Text passage –
Add romanize to your pubspec.yaml dependencies:

dart pub add romanize
dart pub get

Usage #

Import the package:

import 'package:romanize/romanize.dart';

Romanize Text #

The romanize method automatically detects and romanizes each word separately, making it perfect for multi-language text:

// Multi-language text - each word is detected and romanized independently
final text = 'δ½ ε₯½ Hello μ•ˆλ…•';
final romanized = TextRomanizer.romanize(text);
print(romanized); // ni hao Hello annyeong

// Single language text also works
final koreanText = 'μ•ˆλ…•ν•˜μ„Έμš”';
final koreanRomanized = TextRomanizer.romanize(koreanText);
print(koreanRomanized); // annyeonghaseyo

It will fail to detect multiple languagues if they are not separated by spaces.

Detect Language #

Detect the first language present in the text:

final romanizer = TextRomanizer.detectLanguage('μ•ˆλ…•ν•˜μ„Έμš”');
print(romanizer.language); // korean

Or detect all languages present in the text:

final romanizers = TextRomanizer.detectLanguages('μ•ˆλ…• Hello δ½ ε₯½ ΠŸΡ€ΠΈΠ²Π΅Ρ‚ ΠΌΠΈΡ€');
print(romanizers.map((r) => r.language)); // {korean, chinese, cyrillic}

Specify Language #

When using TextRomanizer.romanize, the language detection may not always be accurate. In such cases, you can specify the language directly:

final japaneseText = 'こんにけは';
final japaneseRomanizer = TextRomanizer.forLanguage('japanese');
print(japaneseRomanizer.romanize(japaneseText)); // konnichiwa

Or you can instantiate the romanizer directly:

final chineseText = 'δ½ ε₯½';
final chineseRomanizer = ChineseRomanizer(toneAnnotation: ToneAnnotation.mark);
print(chineseRomanizer.romanize(chineseText)); // nǐ hǎo

Some romanizers have additional options. For example, the ChineseRomanizer has the toneAnnotation option to specify the tone annotation to use.

Short problem a – Take the rows below, starting with the line that contains "Where should I" and going on through the line that contains "Action: [268, 361]", and write those lines out again with their requests included. Multiply every coordinate in the answers by 1.4, round each to a whole number with halves going up, and leave the pictures out.

Collected data entries –
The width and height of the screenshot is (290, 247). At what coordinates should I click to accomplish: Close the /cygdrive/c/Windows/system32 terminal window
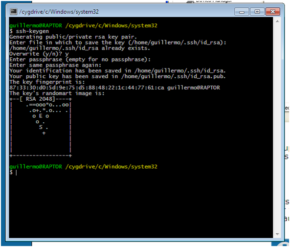(273, 12)
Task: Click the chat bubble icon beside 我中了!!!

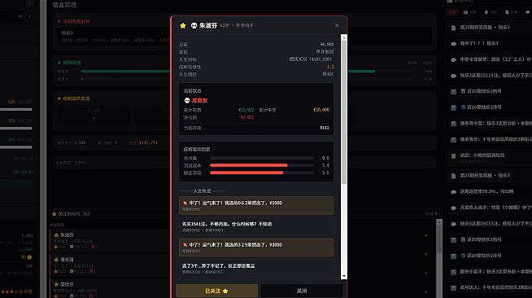Action: click(453, 44)
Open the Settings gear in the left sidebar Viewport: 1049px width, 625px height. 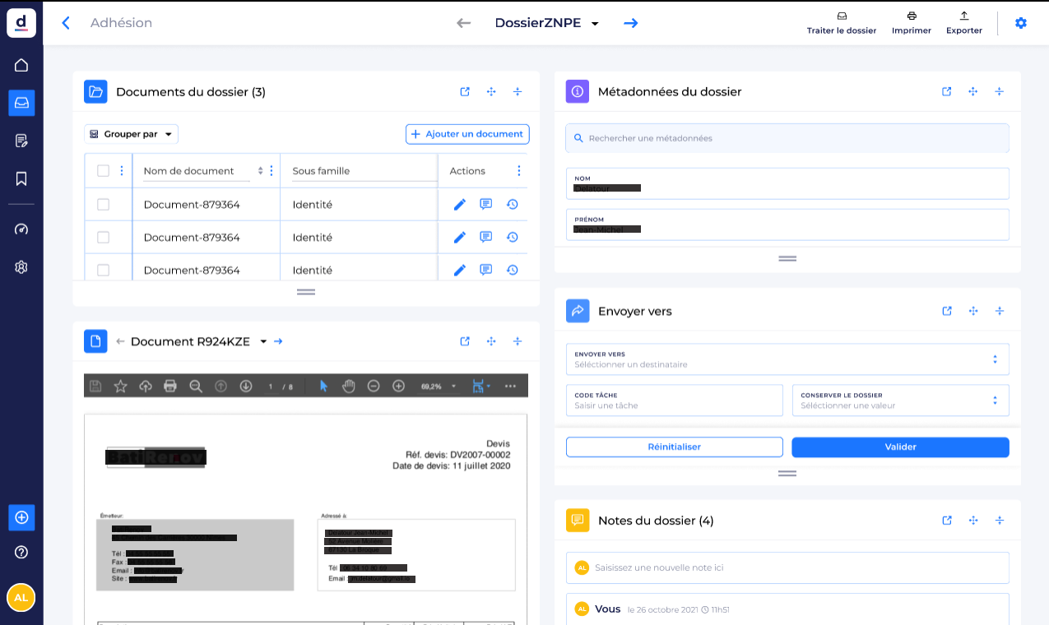pyautogui.click(x=21, y=266)
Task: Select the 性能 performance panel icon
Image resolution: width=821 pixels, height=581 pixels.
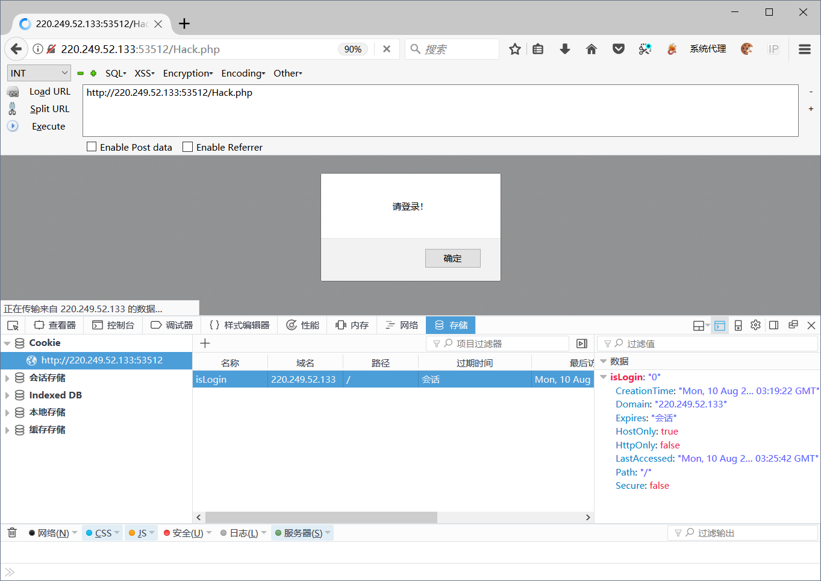Action: (x=302, y=325)
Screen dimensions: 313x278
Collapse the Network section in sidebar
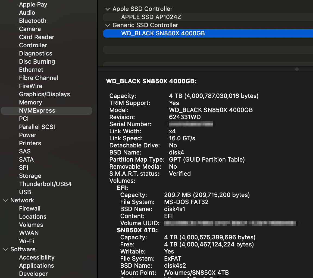5,200
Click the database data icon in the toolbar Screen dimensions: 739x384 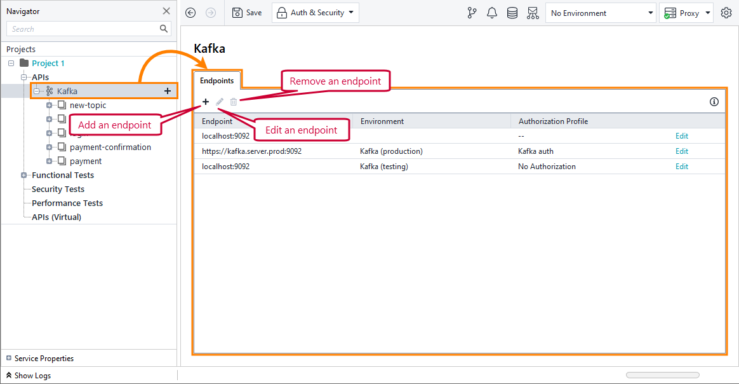(x=512, y=12)
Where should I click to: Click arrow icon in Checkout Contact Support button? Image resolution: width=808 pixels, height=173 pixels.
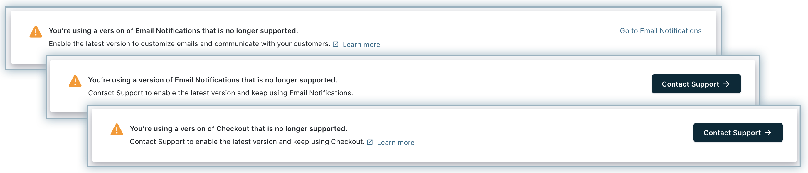pyautogui.click(x=768, y=133)
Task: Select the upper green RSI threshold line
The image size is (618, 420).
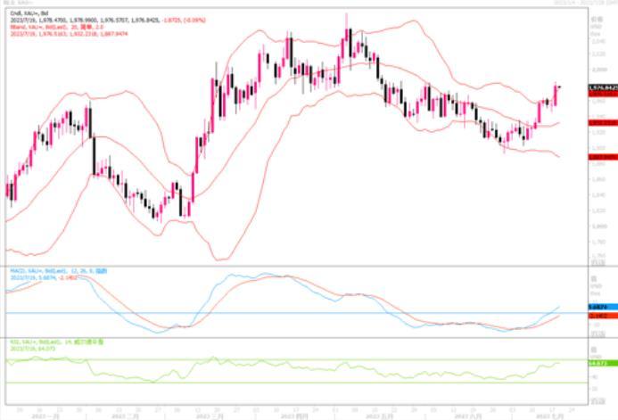Action: [268, 361]
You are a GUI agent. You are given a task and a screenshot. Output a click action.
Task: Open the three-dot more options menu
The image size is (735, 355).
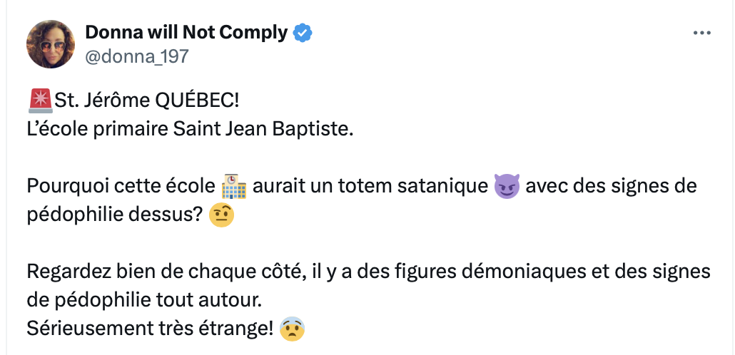(701, 34)

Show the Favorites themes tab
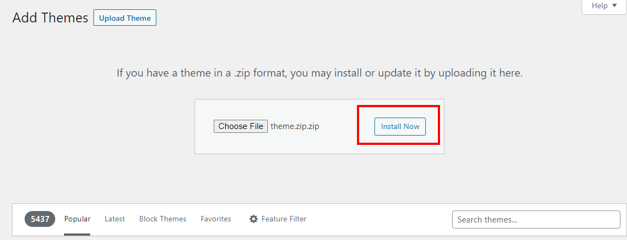216,219
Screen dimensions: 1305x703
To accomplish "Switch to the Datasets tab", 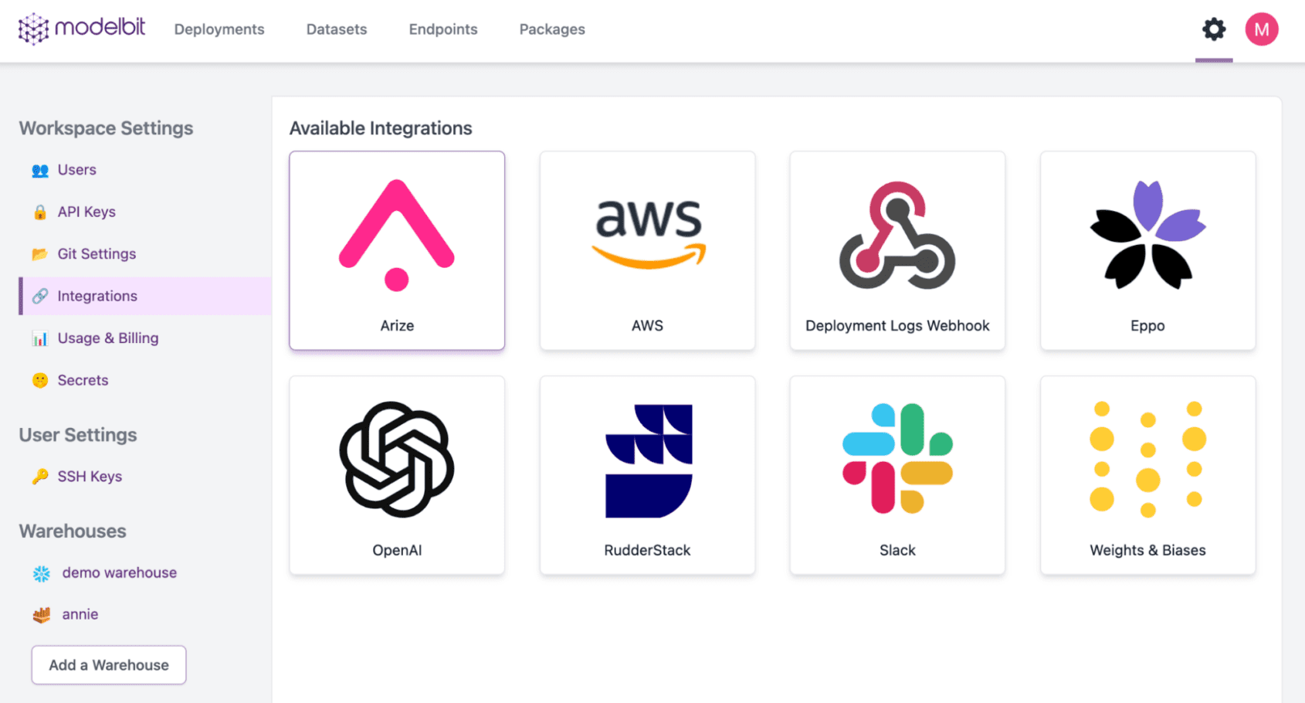I will pos(337,29).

Short problem b – Using the text on the romanize package, decide whether each statement agrees with it, answering yes or no and quoting the words that decide it: (i) The detectLanguage method finds the first language present in the text. (ii) The ChineseRomanizer offers a toneAnnotation option. (iii) Language detection in TextRomanizer.romanize is always accurate.

Final result a –
Where should I click to: Click arrow icon in Checkout Contact Support button? Image resolution: width=808 pixels, height=173 pixels.
pyautogui.click(x=1075, y=186)
Task: Select the upper green RSI threshold line
The image size is (618, 420).
Action: [375, 505]

Final result b –
(i) Yes: "Detect the first language present in the text"
(ii) Yes: "the ChineseRomanizer has the toneAnnotation option to specify the tone annotation to use"
(iii) No: "the language detection may not always be accurate"